Bien que le sommeil soit l’un des champs d’action les plus connus de la sophrologie, il reste une mécanique fascinante et complexe. Véritable baromètre de notre capacité à nous ressourcer, il reflète souvent notre aptitude à atteindre ce précieux « lâcher-prise ».

Il existe aujourd’hui plusieurs méthodes pour mieux comprendre et analyser la nature du sommeil, comme la polysomnographie, l’électroencéphalogramme ou l’imagerie cérébrale, 

Le cerveau, protégé par les méninges et traversé de réseaux neuronaux, produit des neurotransmetteurs comme l’histamine, la noradrénaline et la sérotonine, essentiels à la régulation du sommeil et de l’éveil.

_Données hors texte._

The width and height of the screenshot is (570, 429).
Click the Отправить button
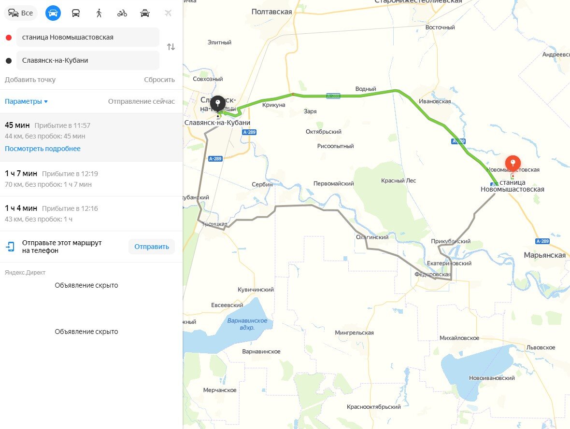click(x=152, y=246)
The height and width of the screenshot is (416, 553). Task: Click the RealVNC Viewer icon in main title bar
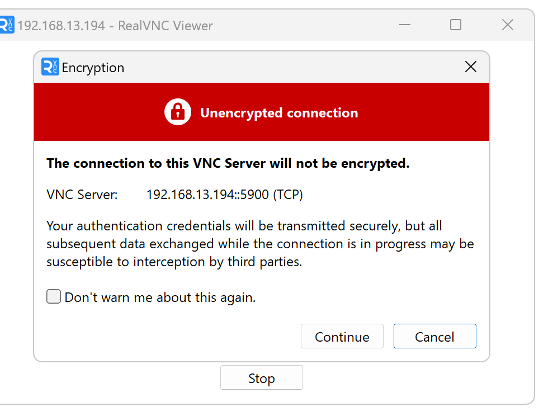6,25
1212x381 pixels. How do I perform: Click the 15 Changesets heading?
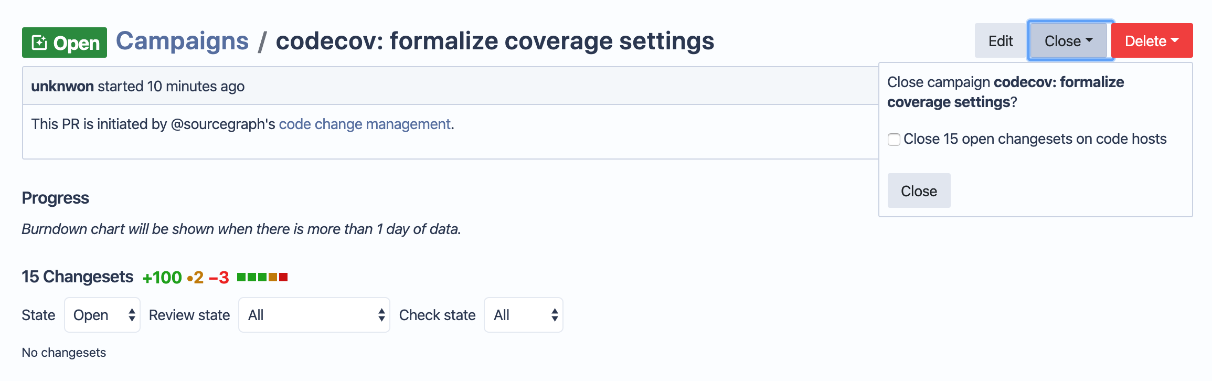[78, 277]
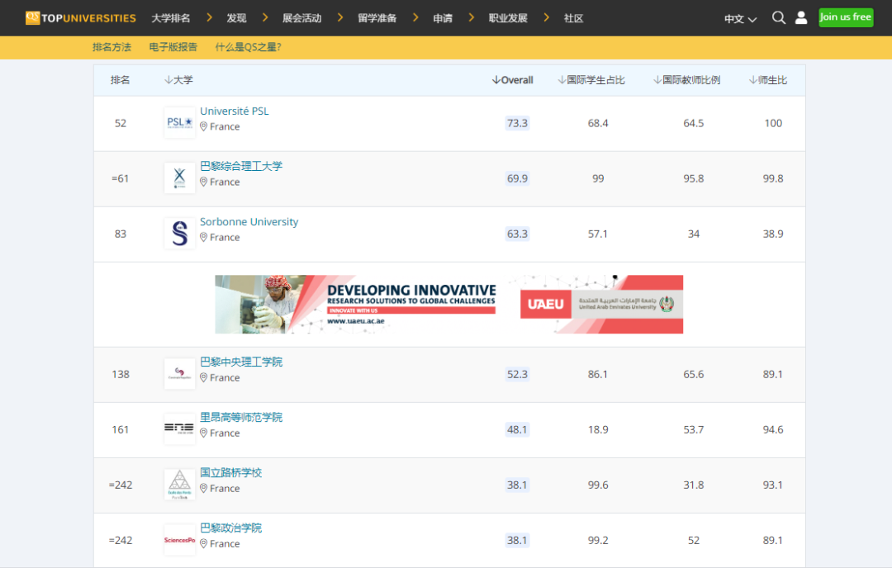Click the Sorbonne University crest logo
This screenshot has width=892, height=568.
178,232
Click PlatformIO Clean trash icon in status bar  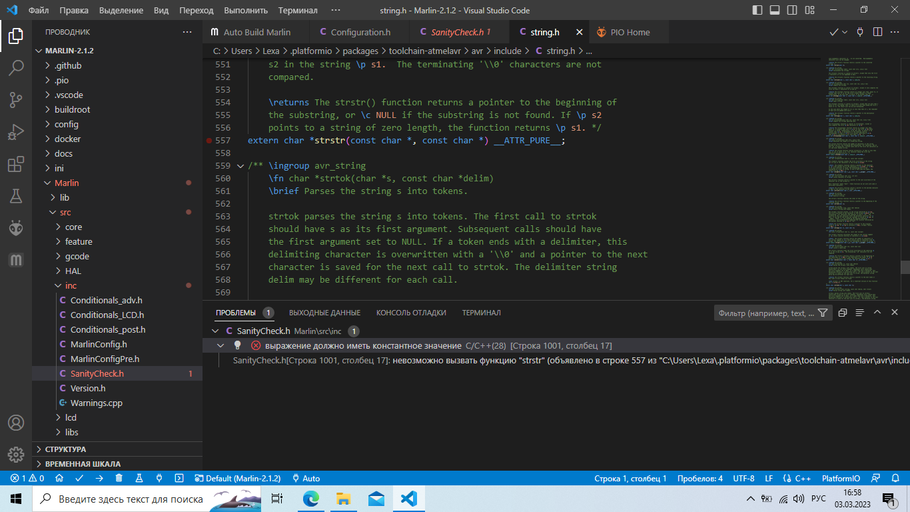[x=119, y=478]
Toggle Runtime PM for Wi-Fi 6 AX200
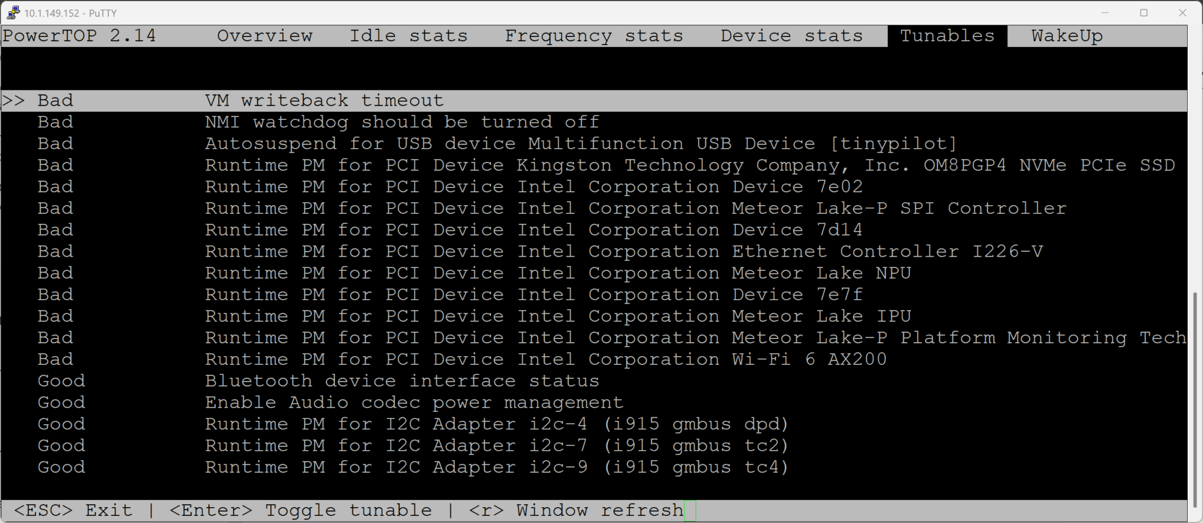Viewport: 1203px width, 523px height. 545,358
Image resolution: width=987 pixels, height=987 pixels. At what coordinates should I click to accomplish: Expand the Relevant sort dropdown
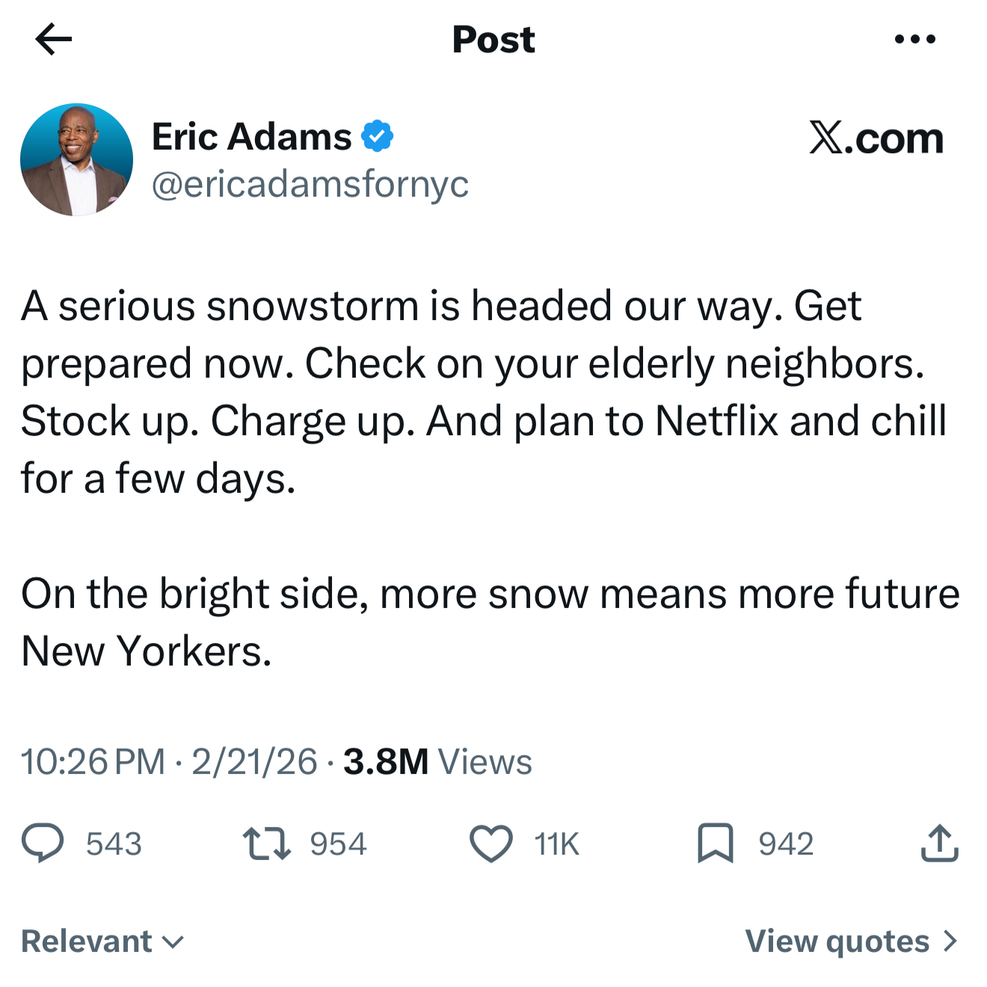[x=102, y=941]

Ce processus complexe repose sur trois stades distincts :

  • Sommeil léger (50 % d’une nuit)
  • Sommeil lent et profond (20-25 %, crucial pour la mémoire)
  • Sommeil paradoxal (20-25 %, associé aux rêves)

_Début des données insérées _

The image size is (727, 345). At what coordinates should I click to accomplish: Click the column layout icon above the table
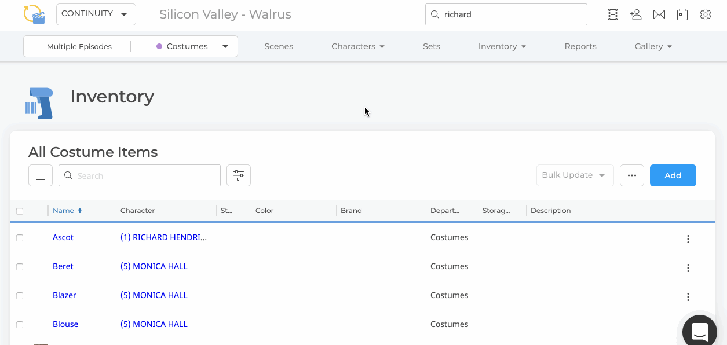(40, 175)
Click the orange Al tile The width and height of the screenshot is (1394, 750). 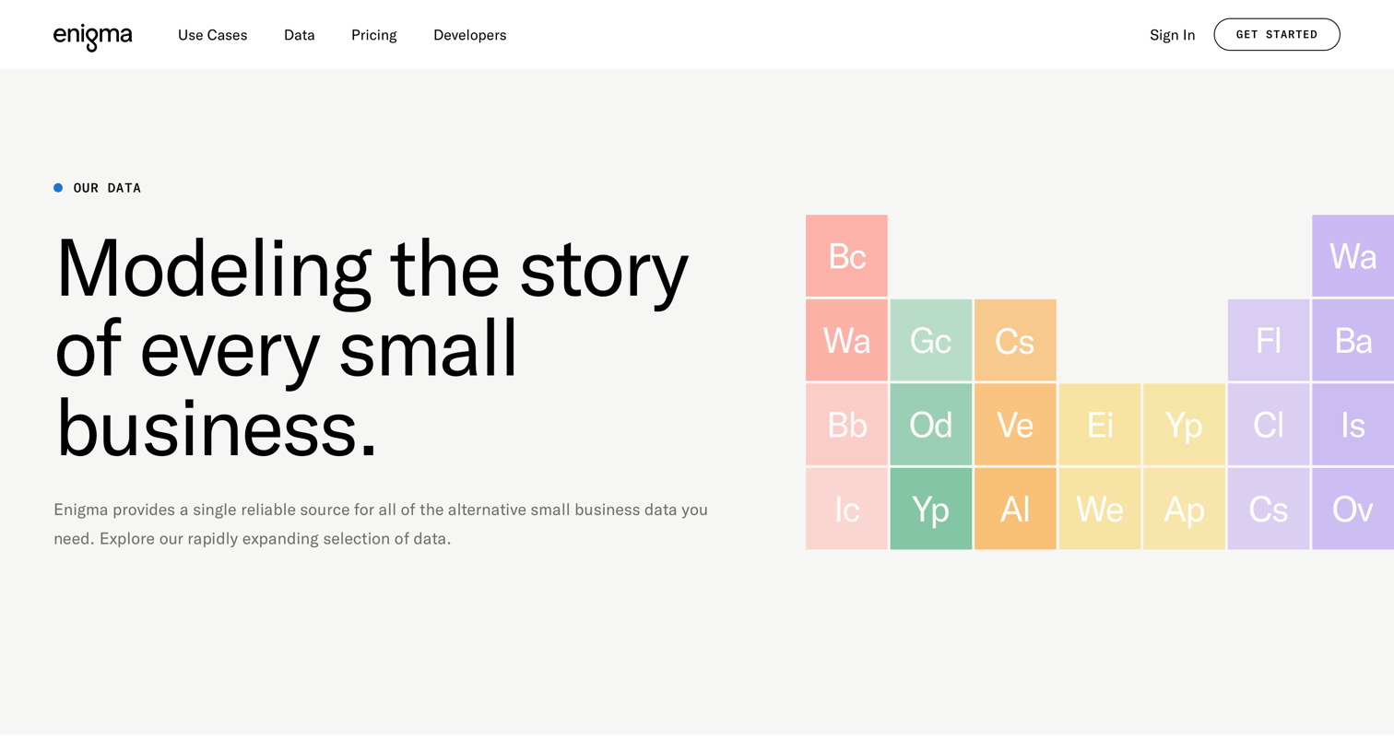(x=1015, y=509)
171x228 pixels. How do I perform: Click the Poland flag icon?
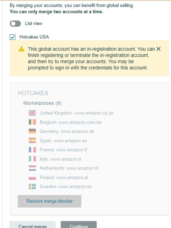pyautogui.click(x=32, y=177)
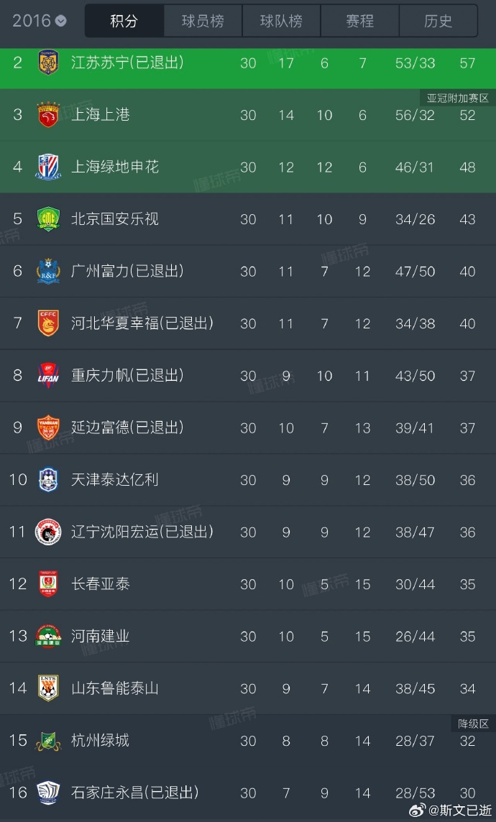Open the 历史 tab

point(438,21)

Une nuit comprend 3 à 5 cycles de 90 minutes. Reconnaître les premiers signes de fatigue (bâillements, paupières lourdes) et se coucher à temps est essentiel pour éviter de perturber ces cycles.

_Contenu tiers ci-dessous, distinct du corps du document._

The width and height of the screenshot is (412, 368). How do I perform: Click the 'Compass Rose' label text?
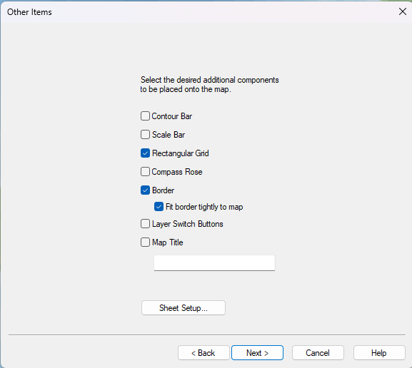[177, 172]

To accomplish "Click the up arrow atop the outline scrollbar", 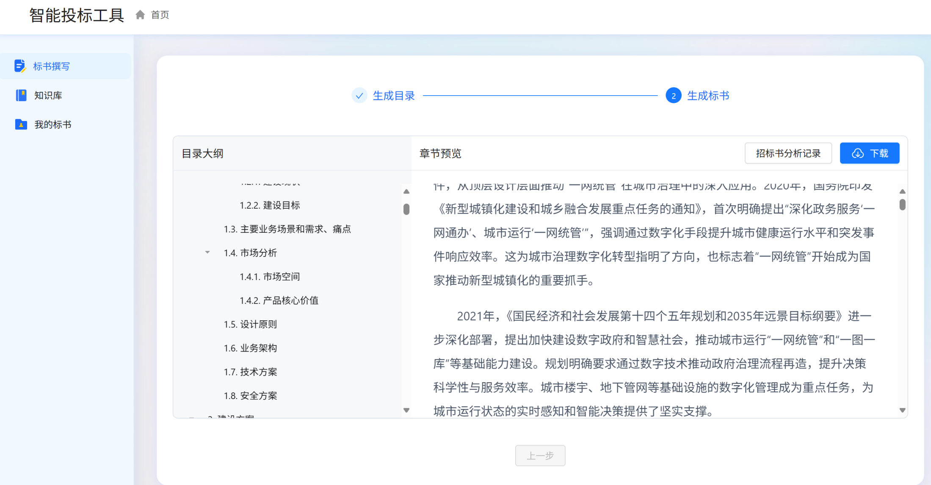I will tap(406, 191).
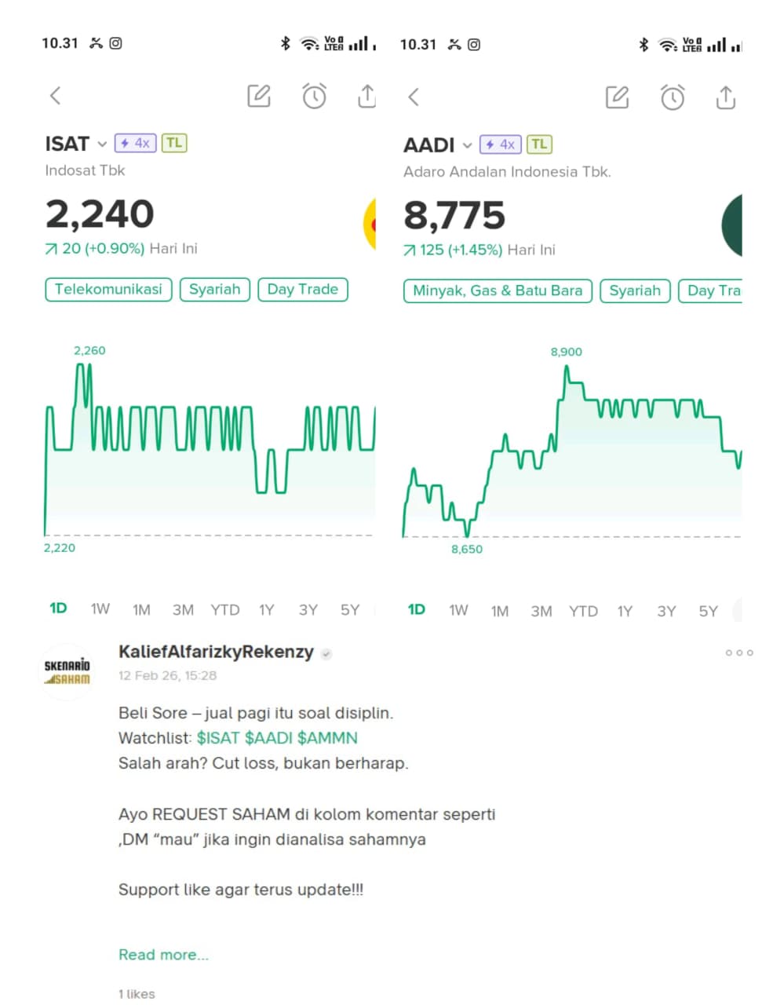Toggle the 4x leverage badge on ISAT
Image resolution: width=762 pixels, height=1005 pixels.
pos(135,143)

Depuis 1930, nous avons perdu 1h30 de sommeil par nuit, dont 1h sur les 30 dernières années, en raison de la suractivité. Cette privation affecte la qualité du repos et, à long terme, peut être liée à des troubles comme Alzheimer ou à des troubles de l’humeur, souvent dissimulés derrière un sommeil insuffisant.

La sophrologie joue un rôle clé dans la régulation et l’amélioration du sommeil. Elle agit à plusieurs niveaux :

  1. Réduction du stress et relaxation : Par des exercices de respiration contrôlée et de détente neuromusculaire, la sophrologie apaise le mental et le corps, facilitant ainsi l’endormissement.
  2. Rétablissement des rythmes veille-sommeil : Les techniques de visualisation positive et de sophronisation permettent de réguler l’état d’éveil et d’accompagner le corps dans un rythme naturel propice au repos.
  3. Écoute corporelle et émotionnelle : En développant la conscience corporelle et la gestion des émotions, la sophrologie aide à mieux appréhender les signaux internes, comme les premiers signes de fatigue, pour améliorer la qualité du sommeil.
  4. Entraînement régulier : Avec une pratique constante, il est possible d’augmenter la qualité du sommeil en favorisant un éveil plus apaisé et aligné avec les besoins du corps.

Un sommeil réparateur, favorisé par la sophrologie, renforce le système immunitaire en soutenant la régénération cellulaire (horloge circadienne). Toutefois, il est important de considérer les différents facteurs pouvant altérer le repos, comme la génétique, les traumatismes émotionnels ou des rituels inadaptés.

En associant sophrologie et écoute des signaux corporels, il devient possible de rétablir un sommeil profond et régénérateur, clé d’un bien-être durable et d’une meilleure qualité de vie.